I asked Buchwalter and Symphony chief technology officer Pyeush Gurha how they handle privacy, given how much data their app is able to collect from panelists’ phones. Buchwalter said people see a privacy policy when they sign up for the panel. “At any point during that process, if they get skittish, they just leave,” he said. Panelists can also delete the app from their phone at any time, he said. More than 60% of Symphony’s panelists have let the software run on their phone for longer than 6 months.

When it comes to the phone’s ability to listen, Gurha said it turns its seconds-long recordings, taken every minute, into a fingerprint, and then deletes the original audio. “That fingerprint is hashed to the database,” said Gurha, “and then the system attempts to match it to a show in the database, which contains mainly shows that are popular or have buzz.”

So it’s a system similar to Shazam’s or the way Facebook’s app can listen to what’s going on in the background when you post a status update to see what you’re watching. What’s different from those companies’ apps is that Symphony’s is listening every single minute.

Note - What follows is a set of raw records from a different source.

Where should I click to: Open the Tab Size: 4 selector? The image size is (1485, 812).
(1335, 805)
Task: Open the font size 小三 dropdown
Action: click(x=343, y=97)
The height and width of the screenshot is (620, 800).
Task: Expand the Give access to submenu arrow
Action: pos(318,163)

Gurha says Symphony panelists don’t need to worry about their conversations being captured because the system wouldn’t be able to recognize the code of it created, because it wouldn’t match anything in Symphony’s database. “It’s like if you went into a bathroom and looked at the fingerprint on the doorknob,” said Gurha. “You can’t know who it belongs to unless they’re in a database.”

Symphony is far from the only company that’s trying to use smartphones to better track what people are doing. Last year, Indian company Silverpush found itself under fire for programming people’s phones to listen for audio beacons on television that were inaudible to the human ear. When the phones hear the beacons, embedded mainly in TV commercials, they’ll pop up deals or related ads on those people’s phones, according to the company’s spokesperson Piyush Bhatt. Many, many articles about Silverpush called it creepy. Bhatt defended the company, saying people had granted to their apps the necessary permissions for its software to run. (Yes, this is one of the things that can happen when you grant an app access to your microphone.)

Alvaro Bedoya, director of a center dedicated to privacy at Georgetown Law School, was among those concerned about Silverpush’s practice. “People do not expect that while they’re sitting at home with their family watching TV, that their phone is silently listening for inaudible noises so that companies they’ve never heard of can track them better,” Bedoya told me last year.

The Federal Trade Commission has indicated that it’s concerned that people aren’t aware of the ways that their activity is being tracked from device to device. But that’s the interesting thing about Symphony. You have to assume that their panelists do know about the tracking, because they’re accepting payment for it.